We knew this was coming

Joe Biden brings the checkbook.

US offers more aid to fight Central America drug crime

Mr Biden said the US had supported Central America under a regional security initiative with some $361m (£230m) since 2008.

“We’re asking our Congress for another $107m next year,” he said. […]

The drugs issue is likely to surface next month when regional heads of state, including US President Barack Obama, gather in Colombia for the sixth summit of the Americas.

Joe’s writing checks on money we don’t have in order to try to keep President Obama from having to face tough questions about failed policy.

Update: Even writing checks isn’t going to silence the region. Check out this outstanding article by Laura Carlsen that was picked up in Honduras Weekly: Upping the Drug War: Doing Biden’s Bidding

His message is that the administration that presides over the nation with the largest illegal drug market in the world and actively funds a global war to enforce ineffective prohibition policies will not consider any form of legalization. But it supports “dialogue.”

Can that position really qualify as dialogue? A dialogue on how to “be most effective in confronting transnational criminal organizations” must start from the recognition that the current US strategy has increased violence, done nothing to reduce crime or illicit drug flows and had a devastating impact on “people’s daily lives and daily routines” in Mexico and Central America.

A real discussion on effective strategies has to include the option of legalization. […]

Biden appears to have been charged on this trip with deterring any move toward legalization in the region and aligning nations in the war on drugs.

He has a tough road ahead of him. Latin American citizens and government leaders are openly protesting a model where their nations pay in blood and lives to fill US defense contractor’s pockets and spread the Pentagon’s global reach — with few, if any, positive results.

Biden may have taken the checkbook with him and these countries will probably take the money offered, but that doesn’t necessarily mean anymore that it will buy their silence.

To use that influence to suppress debate on innovative and very possibly effective alternatives to the bloody drug war is bad politics and the opposite of the kind of “equal partnership and mutual respect” the Obama administration promised at the Trinidad and Tobago Summit in 2009. Part of the purpose of Biden’s trip was to prepare for the Summit of the Americas in Cartagena in April.

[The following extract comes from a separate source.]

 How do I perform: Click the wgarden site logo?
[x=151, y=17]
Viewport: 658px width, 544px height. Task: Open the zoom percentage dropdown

At that summit, the hemisphere’s nations will be able to judge whether Obama’s presidency changed relations as promised three years ago.

If Biden’s trip was only about locking in policies of drug war militarization and discouraging independent regional initiatives, the Obama administration will arrive in Cartagena having broken those promises and dashed hopes of a more just realignment of relations in the hemisphere.

I’m thinking that the Summit of the Americas is going to be something to watch.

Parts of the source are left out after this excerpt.